JAKARTA (Arrahmah.com) – Tatkala di Jawa Timur para penghulu Kantor Urusan Agama (KUA ) resah karena dituding menerima suap, Menteri Agama, Suryadharma Ali justru santai menanggapi permasalahan tersebut. Menurutnya pemberian ‘uang terima kasih’ bukan sebagai gratifikasi.
Suryadharma mengatakan, pada kenyataannya penghulu harus melayani para calon pengantin yang menghendaki menikah di luar jam kerja dan di luar KUA. Padahal, tidak ada uang transportasi yang disediakan untuk para penghulu.
“Ucapan terima kasih menjadi tradisi budaya. Contoh di kampung saya, mantri sunat saja, itu selesai sunatan dia dikasih bekakak ayam, dodol, rengginang, pisang, untuk dibawa pulang. Demikian para pencatat nikah, begitu selesai pulang, dikasih oleh-oleh, termasuk amplop,” kata Suryadharma Ali, lansir HarianTerbit, Sabtu (14/12/2013).
Dia meminta publik melihat tugas penghulu dari berbagai sisi agar tak langsung menghakimi.
“Penghulu tak hanya bertugas dalam bidang administrasi. Tetapi, penghulu punya tugas dan fungsi dari aspek aspek agama, budaya, tradisi, klenik, kehormatan, kekeluargaan, dan sakralnya,” ujar Menag.
“Hal itu (amplop) juga merupakan pesanan dari orang yang menikah kepada penghulu. Karena itu, wajar jika mereka memberikan ucapan terima kasih,” tambahnya.

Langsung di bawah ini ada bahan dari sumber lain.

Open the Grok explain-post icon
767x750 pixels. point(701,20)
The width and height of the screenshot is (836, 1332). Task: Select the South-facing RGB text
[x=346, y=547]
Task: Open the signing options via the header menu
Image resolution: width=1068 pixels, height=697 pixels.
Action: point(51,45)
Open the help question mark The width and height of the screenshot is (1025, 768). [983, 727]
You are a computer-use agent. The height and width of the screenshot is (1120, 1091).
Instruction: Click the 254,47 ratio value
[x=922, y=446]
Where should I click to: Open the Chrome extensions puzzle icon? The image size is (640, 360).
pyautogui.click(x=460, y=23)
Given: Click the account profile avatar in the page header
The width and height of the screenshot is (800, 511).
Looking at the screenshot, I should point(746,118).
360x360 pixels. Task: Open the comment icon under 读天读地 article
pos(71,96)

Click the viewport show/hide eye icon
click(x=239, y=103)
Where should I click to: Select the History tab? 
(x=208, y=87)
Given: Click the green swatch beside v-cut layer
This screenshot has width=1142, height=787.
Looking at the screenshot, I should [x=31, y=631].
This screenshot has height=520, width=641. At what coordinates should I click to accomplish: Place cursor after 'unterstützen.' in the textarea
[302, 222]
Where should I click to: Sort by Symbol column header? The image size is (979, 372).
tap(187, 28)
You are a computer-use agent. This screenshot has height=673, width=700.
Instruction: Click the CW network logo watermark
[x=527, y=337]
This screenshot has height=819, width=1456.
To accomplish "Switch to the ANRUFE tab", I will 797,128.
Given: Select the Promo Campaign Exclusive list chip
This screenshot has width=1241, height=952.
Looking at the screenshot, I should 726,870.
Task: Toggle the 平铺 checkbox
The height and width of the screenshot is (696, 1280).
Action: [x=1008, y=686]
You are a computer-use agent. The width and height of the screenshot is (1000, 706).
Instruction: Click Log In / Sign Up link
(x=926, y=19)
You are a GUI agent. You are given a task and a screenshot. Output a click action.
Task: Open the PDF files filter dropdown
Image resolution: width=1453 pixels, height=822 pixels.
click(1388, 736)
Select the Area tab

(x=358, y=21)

Suryadharma juga mentolerir penghulu menerima amplop dari sohibul hajat, lantaran pekerjaan itu dilakukan di luar jam kantor.
“Amplop itu memang boleh diterima para penghulu karena pelayanan pencatatan nikah lebih banyak dilakukan di luar hari kerja, jam kerja, dan di luar kantor. Kementerian Agama bahkan mencatat pencatatan pernikahan di luar kantor mencapai 94 persen,” katanya.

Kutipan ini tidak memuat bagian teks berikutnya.